▸ Passage shown
- - -
Perhaps you have had a similar experience. Let’s talk about why this type of masking happens.

Masking is a pattern of influence dictated by short-term labels and their corresponding textbook definitions, such as graduate, manager, partner, mother, artist, and so forth. The labels may lead you to indoctrination—never questioning the roles you have become accustomed to. Sadly, very few of us ever get to a place where self-exploration is appealing or desirable; however, without questioning, how will we know what we truly believe and who we truly are?

While basic routines help us be productive in adult life, letting routine and repetition consume our whole day can threaten our creativity. We each have our own unique music to make in this world. We don’t want that needle to get stuck in the groove of the record, where our music becomes nothing but a droning sound devoid of meaning. Each day, we can end up repeating the patterns of the previous day: wake up, wash your face, eat breakfast, brush your teeth, go to work, and eat dinner. For some of us, that is all we are comfortable managing; I was also a victim of this lifestyle.

I fell into this category without being aware of how this repetition was holding me back from being innovative and unlocking the music within me, my true potential. I remember always saying to myself, “I don’t want to start a business” and “I just want to work for someone and get a steady paycheck” until I realized that mindset prevented me from truly creating the life I desired: to bring forth change in this world.

Can we fix it, or are we just stuck?

The answer lies in rewiring and molding ourselves into the people we are meant to be. Self-exploration is an ever-growing process. If we have been programmed by our family or friends our whole lives, our identity eventually becomes imposed. And without the freedom to express ourselves, we are creating a life that is not truly ours. We are limiting ourselves if we aren’t examining our likes or dislikes, wants or needs, and beliefs or disbeliefs.

To fill this emptiness and gain a sense of control in my life, I attempted to enroll in a doctorate program. I even took traditional courses just so I could aid my mental and emotional health instead of recognizing that the resources for change lie within. This path was not intended for me at the time. I became attached to my education, my job, my projects, and my relationships. Since I was not confident in my intrinsic value, I was terrified by my lack of prospects. Labels became synonymous with how I viewed myself, and I did not see my value apart from those very labels. At the time, I did not know how to remain present within myself or “enjoy my own company.” When left with nothing to accomplish or strive towards, I became anxious and felt dejected, searching for some way to take action. The fruitless struggle for identity through the attainment of wealth and status became too overwhelming, and I eventually shut down, unable to commit to the process of “doing.”
- - -
▸ Recorded data
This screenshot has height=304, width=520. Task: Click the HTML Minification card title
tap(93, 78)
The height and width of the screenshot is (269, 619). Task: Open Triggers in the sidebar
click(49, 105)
- - -
▸ Exercise prompt
Tell whether each statement agrees with the passage on masking, answering yes or no and quoting the words of the passage that decide it: (a) The writer tried to enroll in a doctorate program. (b) Most people eventually reach a point where self-exploration appeals to them. (c) The writer once said they wanted to start a business.

▸ Expected answer
(a) Yes: "I attempted to enroll in a doctorate program."
(b) No: "very few of us ever get to a place where self-exploration is appealing or desirable"
(c) No: "I don’t want to start a business"